This was the appointment that was cancelled, unavailable, partially rescheduled, fully rescheduled, then the time was changed. When S finally got there (without me because I had to be with LM and I found out that they FROWN UPON bringing your child to the office AT ALL, but that is another post) and gave her name at the front desk all the office chicks were laughing with S about how well they know me by now, but have never spoken with S.
She saw Nurse Nice, got swabbed and pricked and questioned. Done. We got a packet of info about how they do everything.
HSG (dye test) before Clomid.
Swabs and cultures before HSG.
No IUIs during the same cycle as the HSG, but if you get it at least 3 days prior to ovulation you can do a fresh insemination.
As the nurse was explaining all the tests, blood draws, and the details of the HSG and Clomid, all my poor S could think was ‘boy I feel badly for the people who have to go through all this…I’m glad it exists for those people.’Heh. Yeah, we both know we are those people at this point.
How can I explain the 19 hours of conversation we have had in the last few days…well, I won’t because no one would read it. I will summarize by explaining our new possible option. I will call it plan I. But I will get to that in a minute. First I must give you a briefest of brief rundown on why it is called Plan J.
Plan A is we get to make a baby together. Oops we are chicks. NoGo.
Plan B is S has our first baby. Didn’t happen because I wanted to go 1st (and the situation was right)
Plan C is we get a baby related to both of us with a known donor. Check. Done. LM.
Plan D is S has a second baby via a KD in close proximity to baby #1. NoGo. Soooo Over.
Plan E is S has a second baby with a great, perfect KD who looks like me etc. Oh holy hell how over that is.
Plan F is S has a baby with frozen sperm. Two shots, hated it, over.
Plan G is S has a baby with a new KD. Not working.
So we move on to the current plans. The two plans we are stuck between.
Plan H is S goes through some testing and possibly asks KD to go through testing IUIs etc, and we continue trying to get her pregnant.
Plan I is S forfeits her turn (sucks ass), and Charlotte has baby #2 (baby who will be related to both and a full sib for LM).
Oh how we struggle. Yes we have considered taking a month off to decide, but that sounds utterly unappealing to both of us.
So tonight at dinner a new plan emerged. S wants to be pregnant pretty bad, but she also is not sure she wants it bad enough to keep trying, at this point, in this situation. But she cannot seem to shake the sense that she might regret not being pregnant. Thus, Plan J.
Plan J is that Charlotte has the next kid, knowing that S may be fine with two kids in the future, and might be fine not being pregnant once we have our complete family, UNLESS she decides that she does need to do it! In which case we will try again for her, with a dreaded third child (only I dread the idea of a third child – it just feels like we’ll need a school bus to schlep our hordes around town). So if she wants it that badly after we have two she will be willing to go through all the tests and put forth all the necessary emotional energy.
Plan J involves a risking that she will feel the need to do it after all and to do so we would be forced to try for a third kid. But it could also happen that she is happy with the two we get and we will be done.
I am so tired and talked out that I don’t even know if this post makes sense.
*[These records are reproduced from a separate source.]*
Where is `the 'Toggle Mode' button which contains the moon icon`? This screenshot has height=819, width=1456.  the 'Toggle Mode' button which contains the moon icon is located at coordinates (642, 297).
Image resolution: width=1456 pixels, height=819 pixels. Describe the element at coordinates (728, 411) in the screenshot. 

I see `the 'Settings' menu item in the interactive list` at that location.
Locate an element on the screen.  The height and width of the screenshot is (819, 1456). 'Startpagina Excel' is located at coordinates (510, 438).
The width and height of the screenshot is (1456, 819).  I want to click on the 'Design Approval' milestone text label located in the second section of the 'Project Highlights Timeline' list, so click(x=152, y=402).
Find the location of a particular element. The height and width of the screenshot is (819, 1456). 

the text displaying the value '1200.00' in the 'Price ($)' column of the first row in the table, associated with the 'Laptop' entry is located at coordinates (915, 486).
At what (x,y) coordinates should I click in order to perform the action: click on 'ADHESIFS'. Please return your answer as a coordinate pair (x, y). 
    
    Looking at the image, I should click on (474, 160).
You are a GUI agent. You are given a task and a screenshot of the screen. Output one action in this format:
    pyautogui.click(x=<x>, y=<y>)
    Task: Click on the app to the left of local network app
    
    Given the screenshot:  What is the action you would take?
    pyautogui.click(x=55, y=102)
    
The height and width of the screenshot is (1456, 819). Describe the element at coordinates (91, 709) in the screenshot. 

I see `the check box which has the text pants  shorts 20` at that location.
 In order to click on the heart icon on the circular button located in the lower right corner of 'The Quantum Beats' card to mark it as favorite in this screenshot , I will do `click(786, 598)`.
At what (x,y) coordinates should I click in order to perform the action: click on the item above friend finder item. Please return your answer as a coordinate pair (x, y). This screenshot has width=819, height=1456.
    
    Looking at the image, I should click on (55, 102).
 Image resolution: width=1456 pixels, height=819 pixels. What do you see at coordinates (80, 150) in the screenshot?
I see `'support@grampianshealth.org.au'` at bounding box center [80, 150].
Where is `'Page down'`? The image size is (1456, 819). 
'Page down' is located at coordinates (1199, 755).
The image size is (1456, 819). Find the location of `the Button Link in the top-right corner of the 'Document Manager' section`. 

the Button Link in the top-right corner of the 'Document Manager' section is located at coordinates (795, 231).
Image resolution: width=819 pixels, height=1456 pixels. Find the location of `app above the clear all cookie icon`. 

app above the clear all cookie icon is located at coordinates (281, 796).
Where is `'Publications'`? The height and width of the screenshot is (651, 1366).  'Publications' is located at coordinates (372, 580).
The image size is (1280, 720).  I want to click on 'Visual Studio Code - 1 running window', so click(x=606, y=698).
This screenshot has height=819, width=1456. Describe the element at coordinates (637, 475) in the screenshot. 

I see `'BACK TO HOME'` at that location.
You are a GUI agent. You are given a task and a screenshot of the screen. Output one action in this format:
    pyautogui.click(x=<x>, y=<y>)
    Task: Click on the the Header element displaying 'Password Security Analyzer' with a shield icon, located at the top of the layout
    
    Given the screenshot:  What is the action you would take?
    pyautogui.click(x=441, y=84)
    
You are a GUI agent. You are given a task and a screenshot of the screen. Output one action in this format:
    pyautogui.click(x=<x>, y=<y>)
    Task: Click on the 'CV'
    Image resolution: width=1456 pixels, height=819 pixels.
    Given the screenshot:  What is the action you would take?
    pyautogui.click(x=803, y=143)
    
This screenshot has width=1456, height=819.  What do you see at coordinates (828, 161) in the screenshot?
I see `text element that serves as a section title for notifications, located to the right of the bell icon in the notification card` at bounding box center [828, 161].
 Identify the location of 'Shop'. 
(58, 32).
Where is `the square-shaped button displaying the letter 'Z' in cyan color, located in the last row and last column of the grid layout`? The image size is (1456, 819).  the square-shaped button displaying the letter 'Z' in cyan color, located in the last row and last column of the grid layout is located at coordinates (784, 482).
We don’t want to be making a cop out decision because we can’t face the reality that S might never get to have a baby. Yet, it feels VERY relieving to have another plan…one that is not either I go or she goes. But we are still totally not sure that it is a good idea. It feels hard for both of us to let go of our dreams of S being pregnant right now. Or ever. HOnestly, I don’t want 3 kids, although that could change later, and Maybe I’m willing to change that now. And at this point it is becoming harder for me to shake the excitement I’m feeling about me having another once (how effing quickly that happened).
So we are playing video games and totally not talking about it. Speaking of which I must return to said video game so we can snuggle on the couch and discuss our game strategy and totally NOT discuss our baby strategy. Last night we stayed up until 1am playing together. Oh the geekiness.
OK I’m done. Phew. Tell me what you think of it all.